Participants : Diego Caminha Barbosa de Oliveira, David Déharbe, Pascal Fontaine [correspondant] , Bruno Woltzenlogel Paleo.

The veriT solver is an SMT (Satisfiability Modulo Theories) solver developed in cooperation with David Déharbe from the Federal University of Rio Grande do Norte in Natal, Brazil. The solver can handle large quantifier-free formulas containing uninterpreted predicates and functions, and arithmetic on integers and reals. It features a very efficient decision procedure for difference logic, as well as a simplex-based reasoner for full linear arithmetic. It also has some support for user-defined theories, quantifiers, and lambda-expressions. This allows users to easily express properties about concepts involving sets, relations, etc. The prover can produce an explicit proof trace when it is used as a decision procedure for quantifier-free formulas with uninterpreted symbols and arithmetic. To support the development of the tool, a regression platform using INRIA's grid infrastructure is used; it allows us to extensively test the solver on thousands of benchmarks in a few minutes.

The veriT solver is available as open source under the BSD license, and distributed through the web site http://www.veriT-solver.org . It entered for the third time the international competition of SMT solvers SMT-COMP 2011 , a joint event with the SMT workshop 2011 and the CAV conference. As in the previous competitions, it performed decently against the other participating SMT solvers. It embeds an original symmetry reduction technique that greatly improved its efficiency on some categories of formulas. This technique was immediately incorporated also in other competing solvers, in particular Z3 (Microsoft) and CVC3 (University of New-York and University of Iowa).

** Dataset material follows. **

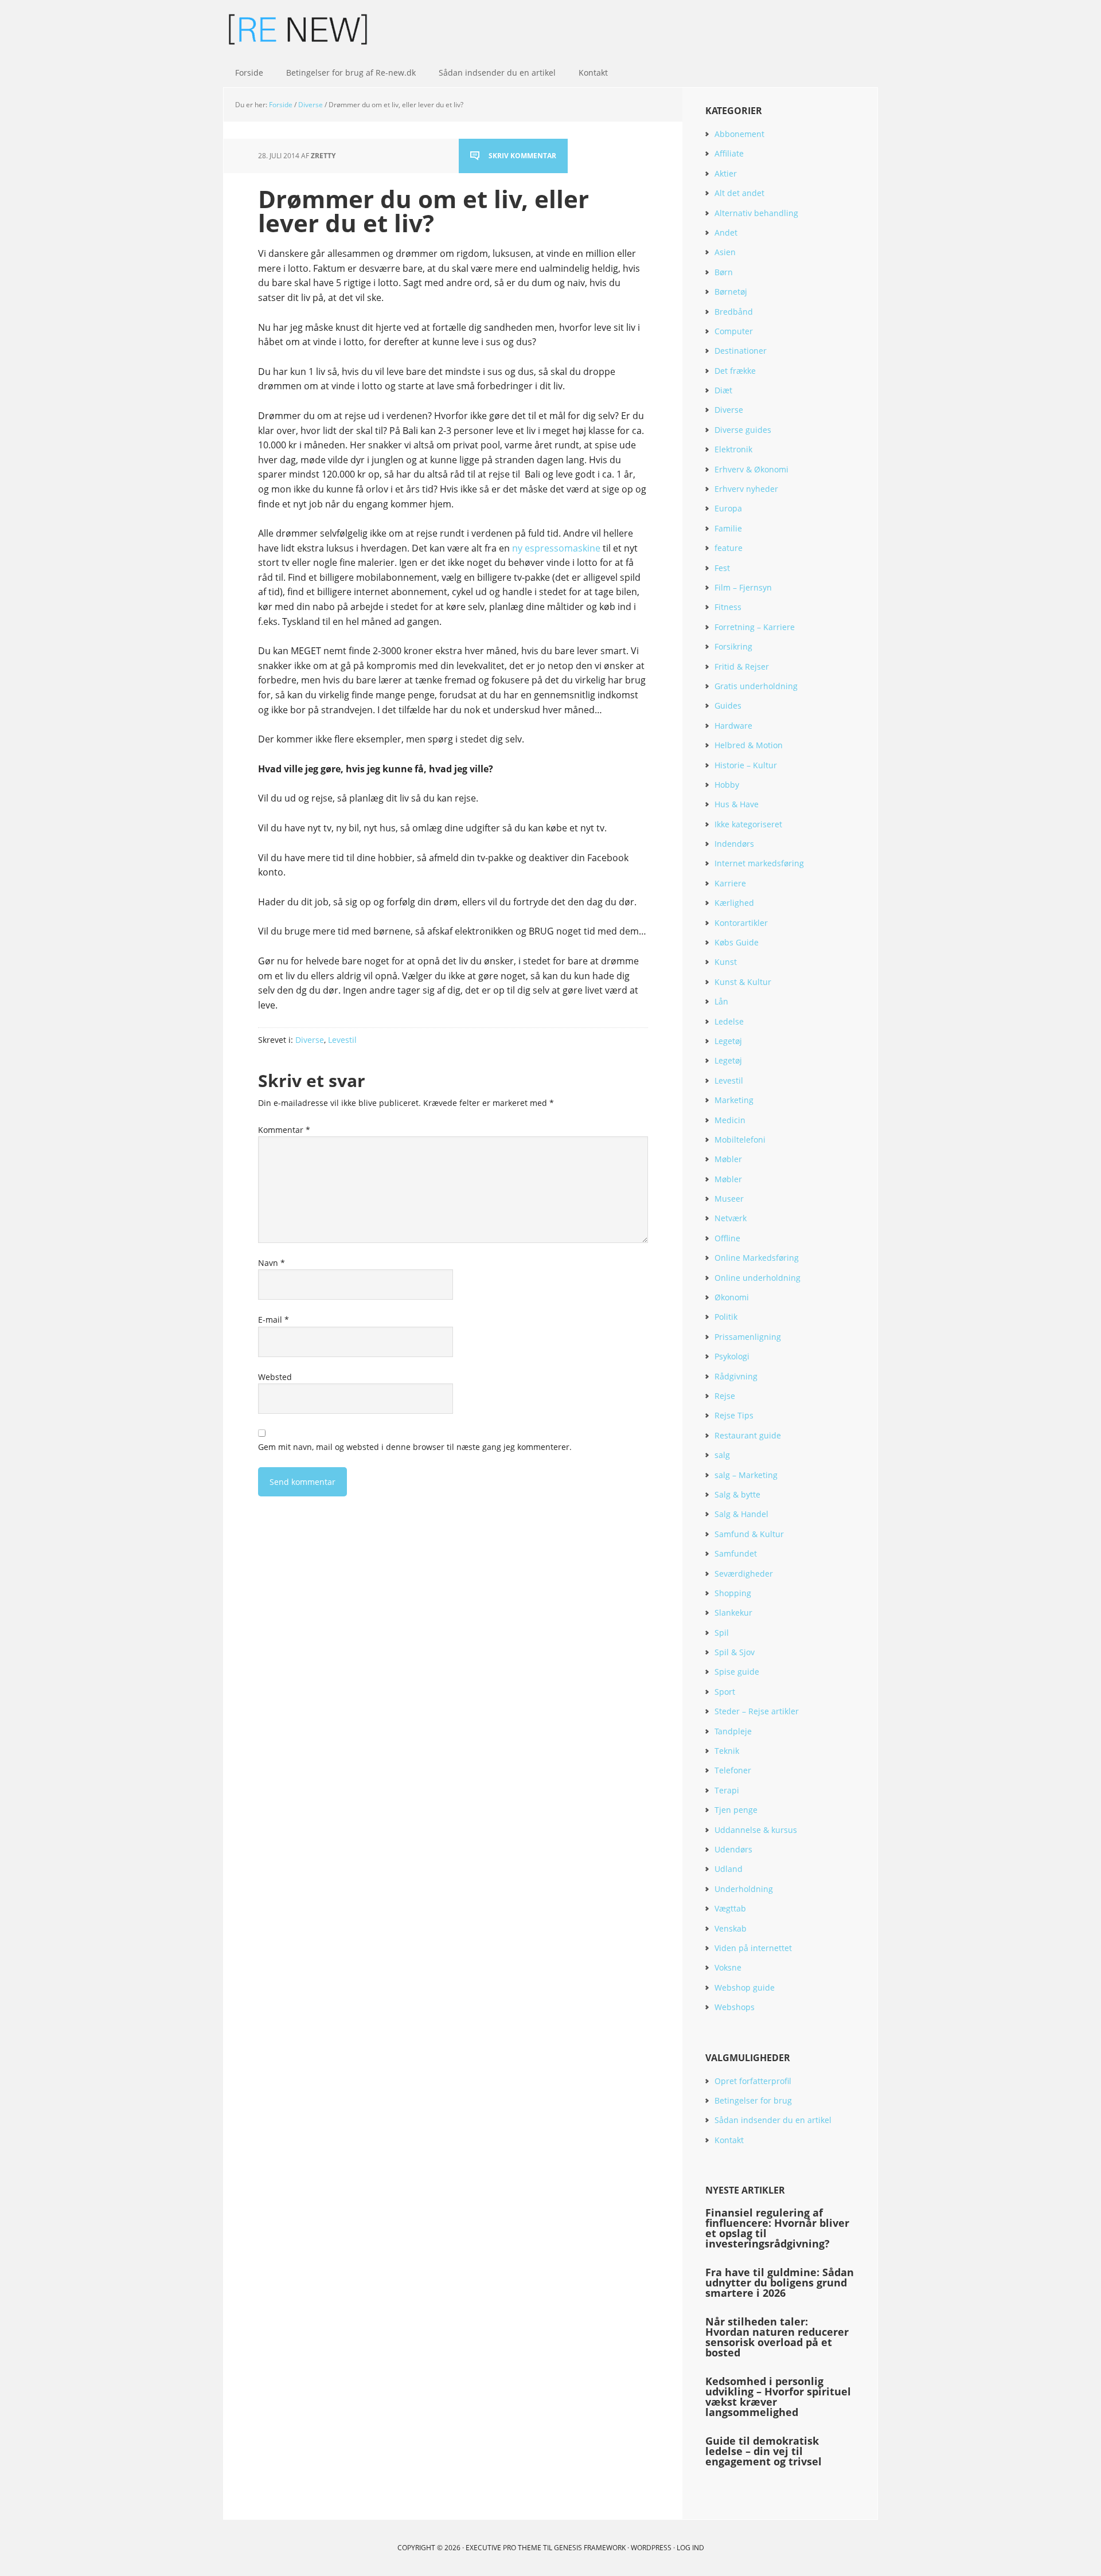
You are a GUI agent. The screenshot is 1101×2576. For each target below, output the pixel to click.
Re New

Efforts in 2011 have been focused on the extension of the expressiveness of the tool (with improvements in the handling of quantifiers), and on its efficiency (which was significantly improved at different levels, including a purpose-built SAT solver underlying veriT). A lot of work was also devoted to improve the proof production of the tool, with the definition of a precise proof language. This proof language has been presented to the community as a standard for describing SMT proofs [17] . We are collaborating on this with Laurent Théry and Benjamin Grégoire (Marelle, INRIA Sophia-Antipolis), Laurent Voisin (Systerel), and Frédéric Besson (Celtique, INRIA Rennes).

Future research and implementation efforts will be directed to furthermore extend the accepted language, and increase the efficiency. We target applications where validation of formulas is crucial, such as the validation of TLA+ and B specifications, and work together with the developers of the respective verification platforms to make veriT even more useful in practice.

The software will be supported by an INRIA ADT, which will start at the beginning of 2012.